— Fragmento —
Siempre que te acercas a la mar el entorno es diferente. Aunque vuelvas a la misma hora, siempre hay algo que hace cambiar el paisaje. Todo depende de la luz, la estación del año, si está nublado, si hay temporal….
Pero desde hace un tiempo llegué a la conclusión, por simple observación, que lo que hace que el entorno cambie, son los ojos con los que los miras. Quiero decir que es cuando cada uno de nosotros, escucha los latidos de su corazón, cosa que hace «salirte» del tiempo lineal, entrando entonces en la verdadera dimensión del tiempo, un inmenso e inabastable plano. Al sentirte los latidos del corazón, la conexión es inmediata, le estás diciendo a tu cuerpo, que todo está bien, que te encuentras muy bien, en una zona de calma y tranquilidad, aunque estés corriendo. Es como si el corazón te dijera, -estoy bombeando sangre perfectamente a todo el cuerpo, tu respiración oxigena la sangre que distribuyo, sigue así que estoy muy bien-.

— Orden de trabajo 1 —
Según el texto sobre la mar, ¿qué es lo que hace que el entorno cambie, de acuerdo con la conclusión a la que llegó quien escribe?
— Orden de trabajo 2 —
Por favor, transcribe del texto sobre la mar el pasaje que empieza con «Siempre que te» y sigue hasta «si hay temporal….».
El material no hace falta.

— Información mostrada —
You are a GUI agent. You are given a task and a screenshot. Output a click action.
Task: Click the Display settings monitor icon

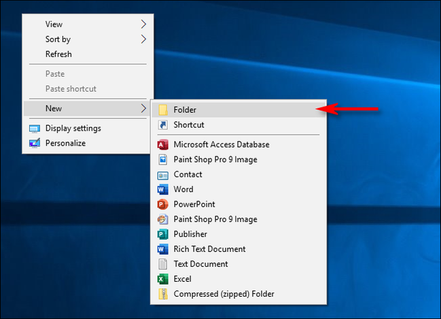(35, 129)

==

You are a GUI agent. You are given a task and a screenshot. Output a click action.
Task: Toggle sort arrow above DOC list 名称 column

...

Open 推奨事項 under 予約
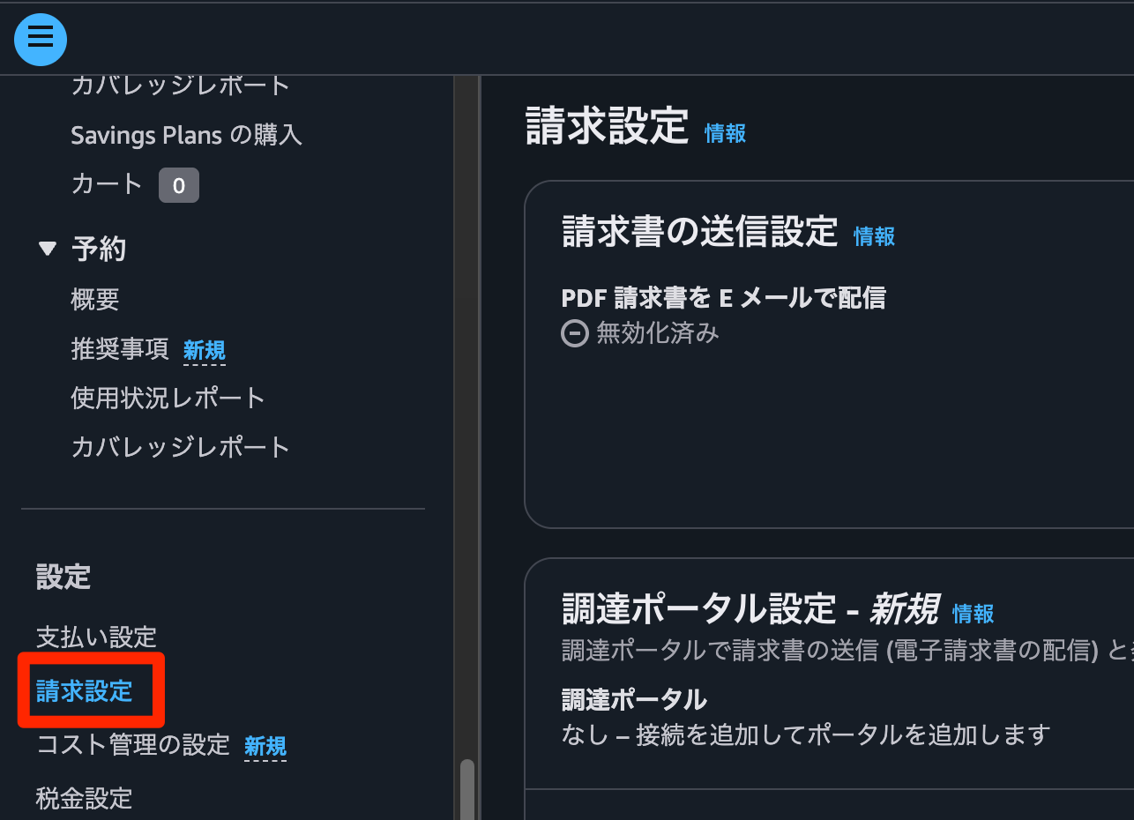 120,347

— Respuesta final 1 —
Los ojos con los que se mira.

— Respuesta final 2 —
Siempre que te acercas a la mar el entorno es diferente. Aunque vuelvas a la misma hora, siempre hay algo que hace cambiar el paisaje. Todo depende de la luz, la estación del año, si está nublado, si hay temporal….